But Libyan government spokesman Mussa Ibrahim criticised the US president’s remarks, saying “Obama is still delusional”.

“It is not Obama who decides whether Muammar Gaddafi leaves Libya or not, it is the Libyan people who decide their future,” he told reporters.

Ibrahim also said the government is offering to withdraw their fighters from cities if opposition fighters do the same, as part of a peace deal. He said that a Libyan envoy made the offer while meeting Russian leaders in Moscow on Tuesday.

The spokesman added that the offer was the furthest the government had gone since fighting broke out against rebels seeking to overthrow the Gaddafi-led government.

Ibrahim said as part of the deal, NATO would also have to halt its strikes of Libyan targets.

There was no immediate comment from opposition leaders based in the eastern city of Benghazi.

Opposition forces control eastern Libya and pockets in the west, but the conflict has effectively reached a stalemate in military terms, with opposition attempts to advance on Tripoli, Gaddafi’s stronghold, stalled.

However, the conflict has claimed the lives of thousands, according to rights groups. Numerous media workers have also died, with a South African photographer being the latest casualty.

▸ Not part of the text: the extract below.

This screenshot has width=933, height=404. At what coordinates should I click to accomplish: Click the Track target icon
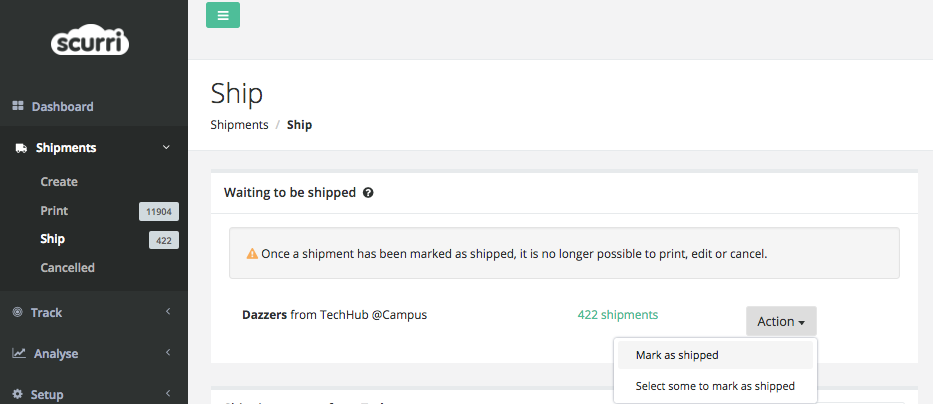tap(18, 312)
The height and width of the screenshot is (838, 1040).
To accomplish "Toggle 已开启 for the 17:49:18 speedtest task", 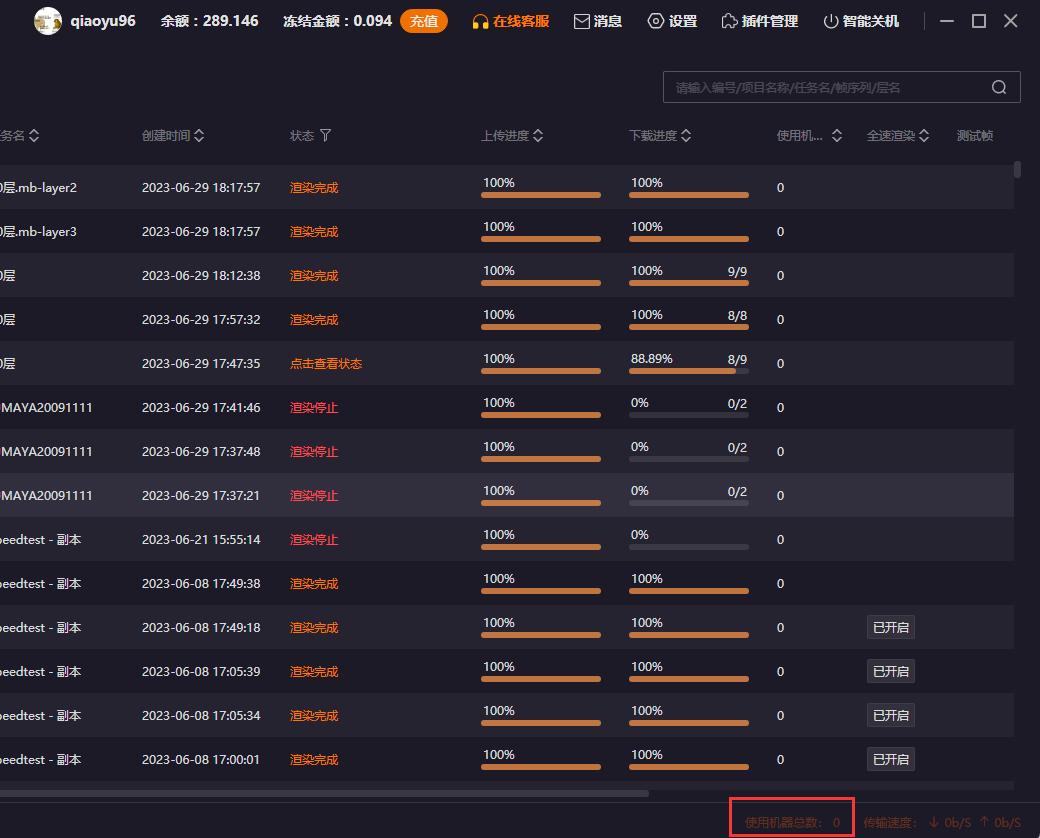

A statement on a social networking site by the family of Anton Hammerl, a freelance photographer who had been missing in Libya for more than a month, said they learned he had been killed on April 5 by pro-Gaddafi forces.

In a statement, the family said Hammerl had been killed in an “extremely remote location” and injured to a degree that “he could not have survived without medical attention”.